All in all not a terribly good day at the office for Bexfield’s troops on a day where the rain, apparently ever-present all summer decided to take the afternoon off. Chaudry and Barker joined Steve Hoar on the injury list with no word on how long either will be out for. Early indications are that there is no prospect of Chaudry being able to smell the leather – or anything else for that matter – for some time while Barker’s efforts of keeping his eye on the ball look set to be compromised by an inability to open the eye in question.

There are also concerns over Freeman’s availability for next week’s games following reports that he was off to see the Wizard of Oz to ask for a heart, a brain and some courage.
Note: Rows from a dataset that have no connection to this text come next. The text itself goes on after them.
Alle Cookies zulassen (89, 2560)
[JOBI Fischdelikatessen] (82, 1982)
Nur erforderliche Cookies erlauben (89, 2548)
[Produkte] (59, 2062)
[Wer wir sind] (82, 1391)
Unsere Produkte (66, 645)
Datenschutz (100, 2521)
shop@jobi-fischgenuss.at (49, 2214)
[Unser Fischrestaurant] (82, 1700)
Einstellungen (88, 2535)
However, it was subsequently reported that he had tripped over on the kerb of the Yellow brick Road and decided to abort the journey to Oz, choosing instead to seek solace with a handful of Chomp bars.

The defeat at Reed effectively renders the North Herts League a two-horse race between Hatfield and Holwell. That dream looks over for another year for Offley’s players but most of them can content themselves with the knowledge that they still have their health, even if some are currently struggling with broken noses or seriously impaired vision. It might not be terribly impressive journalism but last time I looked in the mirror my eye appeared to be shitting blackcurrants.

Could be worse though – could be indigestion.